▶ **SUPPLIED TEXT**
◆ ◆ ◆ ◆

Major-General Patrick Campbell (1779–1857) was a Scottish army officer and diplomat born in Duntrune.

Patrick Campbell was born into a military family. His father was Neil Campbell (1736–1791), and his two older brothers were James Campbell (1773–1799) and Neil Campbell (1776–1827), all of whom served in the military. Patrick Campbell's service started under Ralph Abercromby in the West Indies. In 1800 he became brigade major to the Royal Artillery in Gibraltar. In 1809, he volunteered to serve with the Spanish Army in the Peninsular War, and took part in several battles, notably the Battle of Talavera. In 1811 he raised and commanded a Spanish Light Infantry Regiment, and in 1813–14 he commanded a Spanish Brigade in the field and was promoted lieutenant colonel and awarded the Order of Charles III as well as the Laureate Cross of Saint Ferdinand. However, he ended his military career in 1823, and entered the Diplomatic Service. He was appointed Secretary of Legation in Colombia on the 29 of December in 1826, and then Agent and Consul-General in Egypt on the 7 of January in 1833. He retired on the 13 of August in 1841. "Campbell's Chamber" in the Great Pyramid of Giza was named in his honour by its discoverer Howard Vyse.

◆ ◆ ◆ ◆

Decide whether each statement agrees with the text on Patrick Campbell: (a) he became brigade major to the Royal Artillery in Gibraltar in 1800; (b) he was the eldest son in his family; (c) he was appointed Agent and Consul-General in Egypt in 1826. For each, answer yes or no and quote the words of the text that settle it.

◆ ◆ ◆ ◆

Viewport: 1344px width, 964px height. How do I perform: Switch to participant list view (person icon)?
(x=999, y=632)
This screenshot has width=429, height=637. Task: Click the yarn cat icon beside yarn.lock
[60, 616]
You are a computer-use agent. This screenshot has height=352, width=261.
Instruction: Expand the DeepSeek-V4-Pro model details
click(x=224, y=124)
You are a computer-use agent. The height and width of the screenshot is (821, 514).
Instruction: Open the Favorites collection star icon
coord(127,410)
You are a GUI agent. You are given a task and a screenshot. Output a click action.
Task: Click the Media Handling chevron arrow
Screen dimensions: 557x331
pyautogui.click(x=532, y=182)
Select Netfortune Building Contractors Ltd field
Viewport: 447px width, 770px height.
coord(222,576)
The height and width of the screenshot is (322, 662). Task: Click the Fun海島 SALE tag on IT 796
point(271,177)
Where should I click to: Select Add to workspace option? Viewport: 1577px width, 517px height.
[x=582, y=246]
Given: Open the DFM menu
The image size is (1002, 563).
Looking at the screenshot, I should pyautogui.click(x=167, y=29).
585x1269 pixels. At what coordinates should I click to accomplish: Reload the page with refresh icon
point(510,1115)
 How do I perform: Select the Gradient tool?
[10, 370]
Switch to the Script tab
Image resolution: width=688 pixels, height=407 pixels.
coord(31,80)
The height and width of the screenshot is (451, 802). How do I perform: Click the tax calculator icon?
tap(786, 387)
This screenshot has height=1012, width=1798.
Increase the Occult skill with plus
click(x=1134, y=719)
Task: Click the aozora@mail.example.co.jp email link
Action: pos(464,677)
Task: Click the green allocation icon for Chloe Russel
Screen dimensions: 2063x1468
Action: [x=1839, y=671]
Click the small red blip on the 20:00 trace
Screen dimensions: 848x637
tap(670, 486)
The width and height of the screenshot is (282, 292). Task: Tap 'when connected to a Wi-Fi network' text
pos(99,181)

◆ ◆ ◆ ◆

▶ **EXERCISE SOLUTION**
(a) Yes: "In 1800 he became brigade major to the Royal Artillery in Gibraltar."
(b) No: "his two older brothers were James Campbell (1773–1799) and Neil Campbell (1776–1827)"
(c) No: "then Agent and Consul-General in Egypt on the 7 of January in 1833"